Furthermore, because it is a second term, agency managers can count on the primary priorities staying place for at least a while, Evans said. “They’re executing out on the budget the president had submitted,” she said. “Whether the Congress has approved it, that’s a whole different issue. You’ve already put together what the priorities are in fiscal year 2013. That budget was submitted two years ago. So you know what the president’s priorities are, and you’re continuing on and executing out what the president’s priorities are.”

Step 3: Be prepared to pivot

Despite the continuity, shifts are guaranteed. New directions will emerge as new challenges arise, and newly appointed agency leaders will bring their own ideas to the job. The role of agency managers is to be ready to defend good programs and relinquish those that aren’t measuring up.

Obama’s second-term choices for agency leadership are apt to be similar in philosophy to their predecessors, Balutis said, but career managers should not make the mistake of treating them the same.

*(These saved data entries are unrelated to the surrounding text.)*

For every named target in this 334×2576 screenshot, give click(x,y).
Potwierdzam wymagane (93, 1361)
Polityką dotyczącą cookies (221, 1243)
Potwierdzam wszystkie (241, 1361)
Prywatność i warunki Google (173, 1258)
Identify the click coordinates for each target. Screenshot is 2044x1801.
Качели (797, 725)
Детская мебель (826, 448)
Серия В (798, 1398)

“It’s going to be a different person with a different personality,” he said. “They don’t come in with the idea of, ‘All I want to do is continue all those things my predecessor put on the table.’ Most of them want to make their own mark, they want to leave their own legacy, and they come in with their own ideas.”

The job of a career executive or manager is not to protect one’s turf, Evans said. It’s to help the new leaders make choices about the agency’s work.

“I would be very open and direct about what would work and what would not work and what it would take to make something work,” she said. “Then policy officials can make those determinations.”

“Part of your role is a long-term stewardship responsibility,” Balutis said. “You’re not there to serve a particular administration. The oath is to the country.”

Anne Armstrong, Frank Konkel, Troy K. Schneider, Camille Tuutti and Matthew Weigelt contributed to this report.